Eine Doublette und eine Jagdfreundschaft
Jagdgeschichten

Eine Doublette und eine Jagdfreundschaft

Text & Bilder Ales Maxa

Was bedeuteten Jagdfreundschaften für Sie? Für mich sind sie das Salz in der jagdlichen Suppe, einfach unverzichtbar. Wir genießen mit unseren Jagdfreunden gemeinsam jagdliche Momente oder erzählen sie uns aufgeregt im Anschluss, wir laden uns gegenseitig zu Jagden ein, in vielen Fällen befreunden sich dabei auch die Familien der Jäger. Dies alles verstärkt die Jagd und unsere Emotionen dabei.

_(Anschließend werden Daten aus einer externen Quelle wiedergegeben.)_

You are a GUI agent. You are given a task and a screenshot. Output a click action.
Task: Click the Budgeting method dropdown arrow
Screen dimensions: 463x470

Eine von meinen Jagdfreundschaften stammt schon aus dem Jahre 1995, als ich mein Praktikum bei einer Forstverwaltung absolvierte und dabei Thomas kennenlernte. Er war dort als Förster angestellt, schon damals haben wir die ersten gemeinsamen Jagdmomente erleben können. Seitdem haben unsere wechselseitigen Besuche eine regelmäßige Tradition: er kommt immer im Herbst zu mir und wir jagen auf Dam- und Schwarzwild, im Juni oder Juli bin ich dann dran und besuche Thomas zur Bockjagd. Ich nutze diese Gelegenheit immer für einen Familienausflug – ein verlängertes Wochenende im Salzkammergut ist immer ein großartiges Erlebnis (selbstverständlich neben der Jagd). Ich werde jetzt ein paar Jahre zurückreisen und euch erzählen, wie mir bei Thomas einmal sogar eine Doublette gelungen ist.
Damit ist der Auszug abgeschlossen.